**Requirement**
Would you output the lines from the one containing "The height and width of the screenshot is (980, 1216)." through the final line of the entries, exactly and with pictures omitted?

**Dataset excerpts**
══════════
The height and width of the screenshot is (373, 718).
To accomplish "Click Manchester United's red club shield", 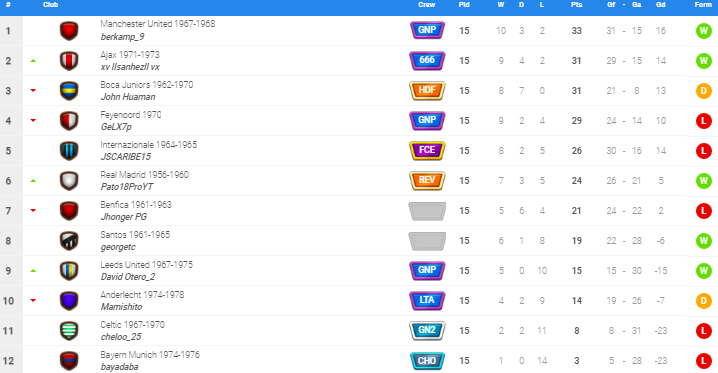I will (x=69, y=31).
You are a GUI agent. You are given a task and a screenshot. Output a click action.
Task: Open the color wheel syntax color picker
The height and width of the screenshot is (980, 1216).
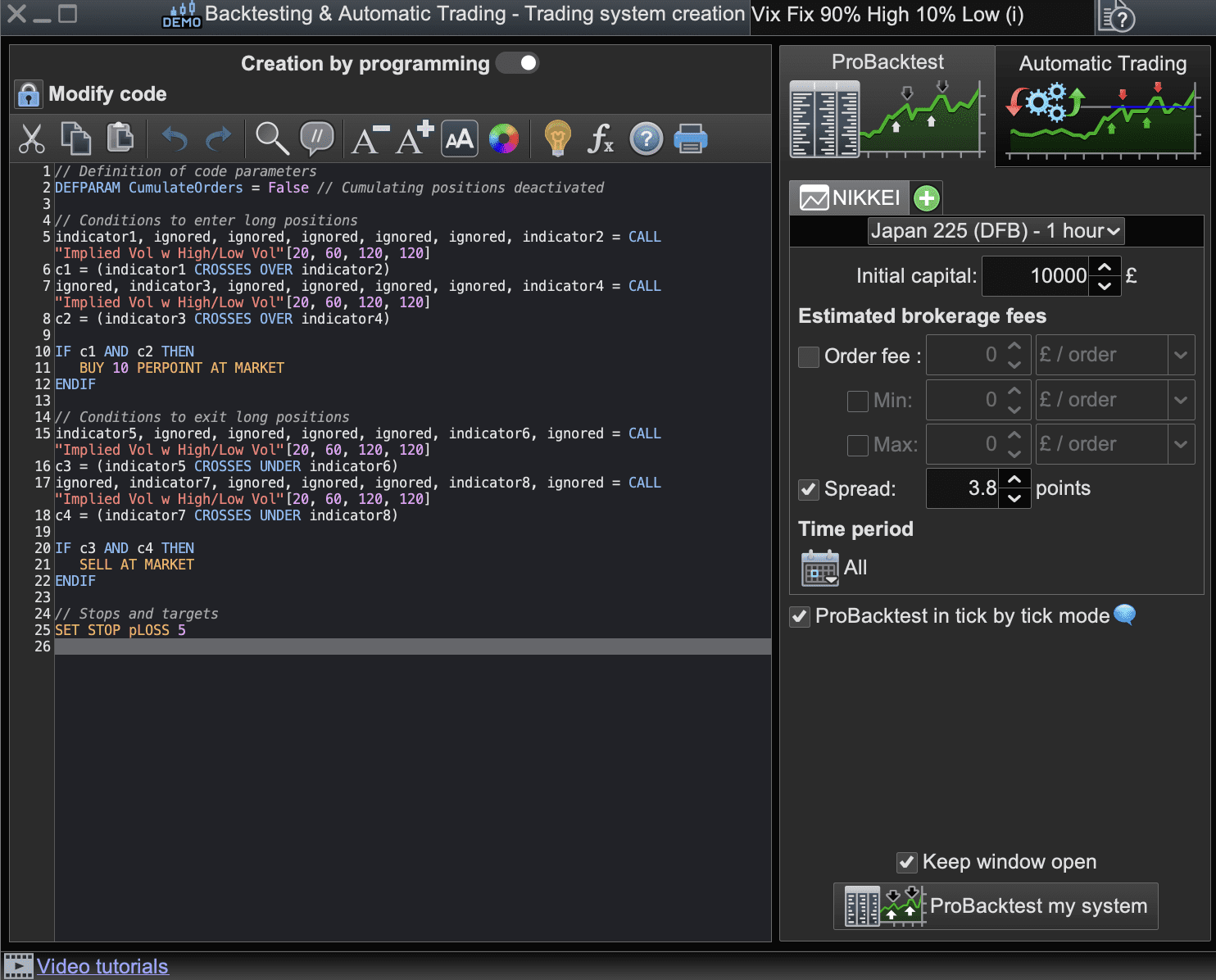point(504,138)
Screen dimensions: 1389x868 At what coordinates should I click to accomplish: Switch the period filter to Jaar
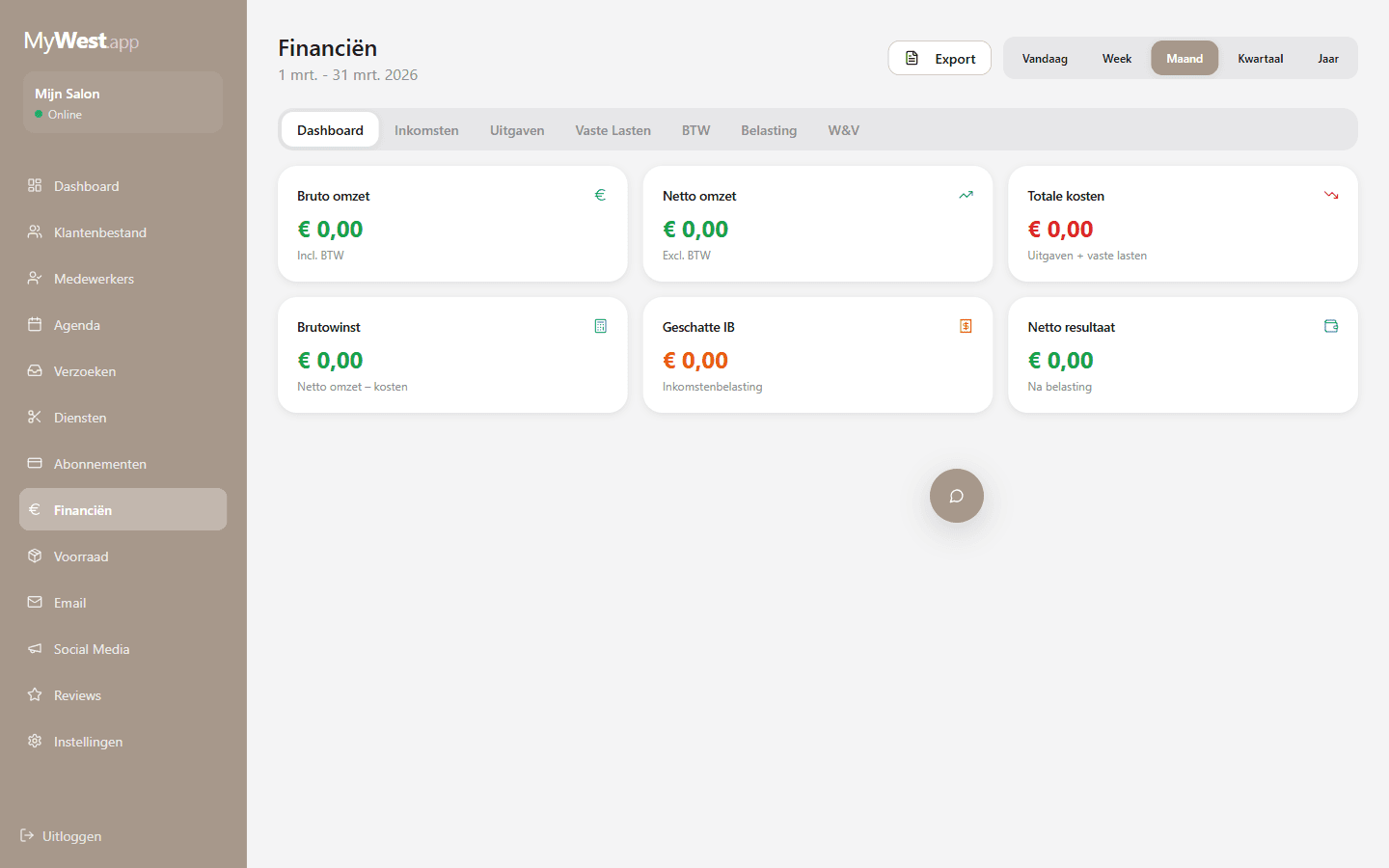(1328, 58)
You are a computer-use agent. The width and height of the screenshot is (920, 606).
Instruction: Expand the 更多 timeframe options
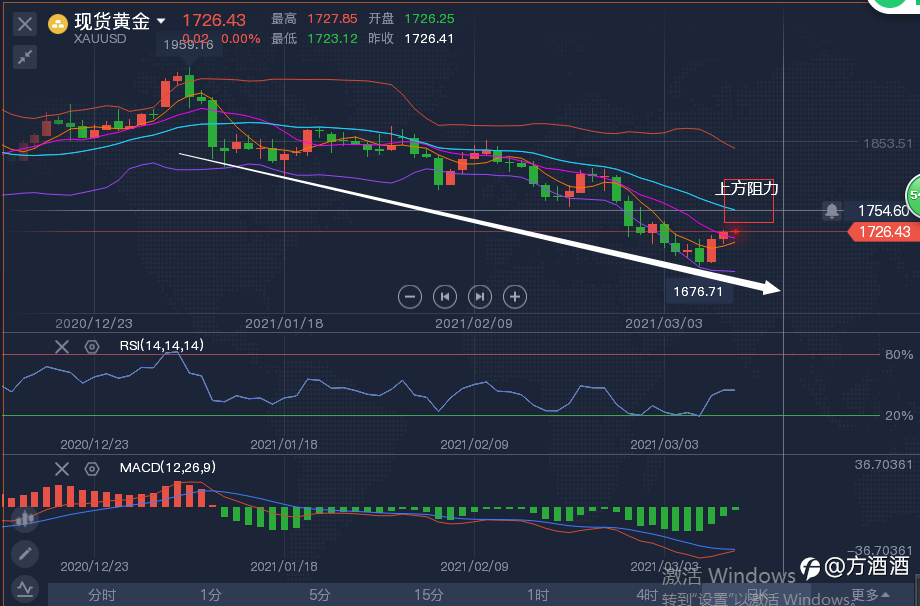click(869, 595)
══════════
**Exercise response**
The height and width of the screenshot is (980, 1216).
point(504,138)
Screen dimensions: 1389x868 At what coordinates should I click to accomplish: Switch the period filter to Jaar
(1328, 58)
You are a computer-use agent. The width and height of the screenshot is (920, 606).
Instruction: Expand the 更多 timeframe options
click(869, 595)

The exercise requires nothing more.